Wherever "header" appears in a line of the listing, that line should be returned.
··· Dataset records
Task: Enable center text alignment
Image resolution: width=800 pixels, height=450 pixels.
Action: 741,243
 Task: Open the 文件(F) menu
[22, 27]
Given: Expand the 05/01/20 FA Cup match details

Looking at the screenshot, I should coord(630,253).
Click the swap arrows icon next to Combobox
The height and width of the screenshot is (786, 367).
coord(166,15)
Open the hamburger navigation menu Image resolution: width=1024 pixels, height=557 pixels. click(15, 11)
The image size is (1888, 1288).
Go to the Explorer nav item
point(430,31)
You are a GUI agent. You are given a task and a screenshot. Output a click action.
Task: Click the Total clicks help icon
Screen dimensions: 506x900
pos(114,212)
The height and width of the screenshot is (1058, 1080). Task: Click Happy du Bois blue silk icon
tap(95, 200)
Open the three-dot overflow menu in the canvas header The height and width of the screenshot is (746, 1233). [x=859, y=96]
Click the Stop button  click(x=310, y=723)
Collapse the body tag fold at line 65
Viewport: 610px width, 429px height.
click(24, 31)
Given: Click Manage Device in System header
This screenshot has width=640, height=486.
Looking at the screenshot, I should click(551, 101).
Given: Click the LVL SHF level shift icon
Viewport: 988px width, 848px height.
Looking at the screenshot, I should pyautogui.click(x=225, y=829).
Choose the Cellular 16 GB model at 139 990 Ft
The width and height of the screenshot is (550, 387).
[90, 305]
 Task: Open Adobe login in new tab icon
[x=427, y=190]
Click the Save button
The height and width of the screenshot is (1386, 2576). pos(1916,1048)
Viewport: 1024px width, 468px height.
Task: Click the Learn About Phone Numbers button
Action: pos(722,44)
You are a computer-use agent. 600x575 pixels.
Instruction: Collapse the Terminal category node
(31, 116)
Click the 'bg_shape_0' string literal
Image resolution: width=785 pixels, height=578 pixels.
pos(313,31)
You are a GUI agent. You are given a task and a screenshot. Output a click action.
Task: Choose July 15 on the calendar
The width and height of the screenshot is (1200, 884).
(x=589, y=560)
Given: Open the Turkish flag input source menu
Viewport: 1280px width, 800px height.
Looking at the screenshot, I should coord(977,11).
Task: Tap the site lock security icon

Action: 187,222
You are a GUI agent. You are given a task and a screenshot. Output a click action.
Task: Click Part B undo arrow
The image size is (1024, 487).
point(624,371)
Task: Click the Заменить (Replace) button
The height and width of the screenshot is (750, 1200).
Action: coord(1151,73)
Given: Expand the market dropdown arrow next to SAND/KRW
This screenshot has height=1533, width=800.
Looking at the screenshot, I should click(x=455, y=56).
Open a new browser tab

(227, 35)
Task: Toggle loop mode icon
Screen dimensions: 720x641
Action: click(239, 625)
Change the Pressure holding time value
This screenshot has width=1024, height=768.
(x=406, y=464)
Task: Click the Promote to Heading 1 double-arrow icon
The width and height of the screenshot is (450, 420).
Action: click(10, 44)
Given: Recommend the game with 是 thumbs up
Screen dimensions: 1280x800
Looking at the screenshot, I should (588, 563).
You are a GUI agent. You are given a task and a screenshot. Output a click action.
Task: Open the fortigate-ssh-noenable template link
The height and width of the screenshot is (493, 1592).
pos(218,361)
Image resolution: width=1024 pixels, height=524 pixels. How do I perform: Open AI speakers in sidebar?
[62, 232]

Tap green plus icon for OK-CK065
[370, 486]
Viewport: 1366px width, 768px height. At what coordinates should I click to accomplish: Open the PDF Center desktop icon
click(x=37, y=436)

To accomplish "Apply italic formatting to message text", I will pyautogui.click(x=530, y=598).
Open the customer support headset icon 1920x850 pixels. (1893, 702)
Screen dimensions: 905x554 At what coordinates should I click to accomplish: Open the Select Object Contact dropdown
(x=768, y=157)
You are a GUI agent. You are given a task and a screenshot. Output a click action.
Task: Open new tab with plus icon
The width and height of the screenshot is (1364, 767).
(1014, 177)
······
▶ [Written solution]
Open the three-dot overflow menu in the canvas header The height and width of the screenshot is (746, 1233). [x=859, y=96]
Given: Click Manage Device in System header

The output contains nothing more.